Economists can make fairly reliable predictions about certain things. Unfortunately, they are not the sorts of predictions that people (perhaps especially politicians) enjoy hearing -- especially those of the "you can't have your cake and eat it too" variety. So, for example, economists told Ronald Reagan that he could not simultaneously cut taxes, increase military spending, and balance the budget. Another type is when economists point out the unintended adverse consequences that will result when certain (often very popular) policies are followed: rent controls leading to housing shortages and the deterioration of the housing stock, or minimum-wage laws increasing teenage unemployment, especially among minorities.

So, economists cannot make the predictions that people want us to, and the ones we can make are unpleasant to contemplate. Carlyle's quip about economics being the dismal science was not so far off the mark. But recognizing constraints is sometimes very useful, especially in an election year.
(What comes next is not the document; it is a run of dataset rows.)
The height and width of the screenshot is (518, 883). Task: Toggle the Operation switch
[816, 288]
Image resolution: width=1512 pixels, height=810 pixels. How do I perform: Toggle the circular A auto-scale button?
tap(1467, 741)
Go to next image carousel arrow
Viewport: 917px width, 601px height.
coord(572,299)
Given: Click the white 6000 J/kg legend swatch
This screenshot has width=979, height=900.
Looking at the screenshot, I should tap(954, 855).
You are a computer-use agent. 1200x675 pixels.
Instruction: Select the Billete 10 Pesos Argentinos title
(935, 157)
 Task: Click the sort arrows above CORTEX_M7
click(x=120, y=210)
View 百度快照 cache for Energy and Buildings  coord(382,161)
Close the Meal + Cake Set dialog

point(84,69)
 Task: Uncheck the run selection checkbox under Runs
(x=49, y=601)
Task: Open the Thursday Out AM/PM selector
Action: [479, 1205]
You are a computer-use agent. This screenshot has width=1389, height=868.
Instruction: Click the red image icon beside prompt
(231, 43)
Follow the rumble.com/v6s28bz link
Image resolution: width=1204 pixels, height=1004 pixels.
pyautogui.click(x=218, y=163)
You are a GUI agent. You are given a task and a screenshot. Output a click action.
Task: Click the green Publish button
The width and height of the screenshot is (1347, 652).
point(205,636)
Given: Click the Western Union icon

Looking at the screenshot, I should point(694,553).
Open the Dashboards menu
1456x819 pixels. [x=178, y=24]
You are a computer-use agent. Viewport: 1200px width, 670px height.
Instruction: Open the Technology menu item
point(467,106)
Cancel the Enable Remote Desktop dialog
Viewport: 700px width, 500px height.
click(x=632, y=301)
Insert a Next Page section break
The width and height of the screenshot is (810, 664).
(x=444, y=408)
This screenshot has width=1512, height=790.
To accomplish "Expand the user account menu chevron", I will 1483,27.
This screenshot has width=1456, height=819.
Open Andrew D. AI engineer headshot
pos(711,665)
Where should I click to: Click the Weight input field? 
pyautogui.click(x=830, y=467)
Rosalind Chait Barnett, director of the Community, Families, & Work Program and senior scientist at Brandeis University, and author, with Caryl Rivers, of Same Difference: How Gender Myths Are Hurting Our Relationships, Our Children, and Our Jobs (Basic, 2004):

As a clinician, a researcher, and a mother, I am amazed at how much we talk about self-esteem and self-esteem problems and how little we actually know about this important construct. Beginning with Carol Gilligan's book Making Connections (1990) and Mary Pipher's Reviving Ophelia (1994), conventional wisdom has had it that in early adolescence, girls experience a large, predictable drop in self-esteem from which they never fully recover. According to these books, based on anecdotal evidence from small, nonrepresentative samples, young girls lose their voice, becoming less assertive and confident.

Researchers, skeptical about these conclusions, undertook large-scale meta-analyses to determine just how serious girls' problems with self-esteem really were. Based on studies of about 100,000 male and female students using established self-esteem measures, researchers completely overturned the earlier "findings." Self-esteem differences between boys and girls were negligible, there was more variation within gender than between genders, and, most startling, there was no evidence of a dip in self-esteem at adolescence for girls or boys.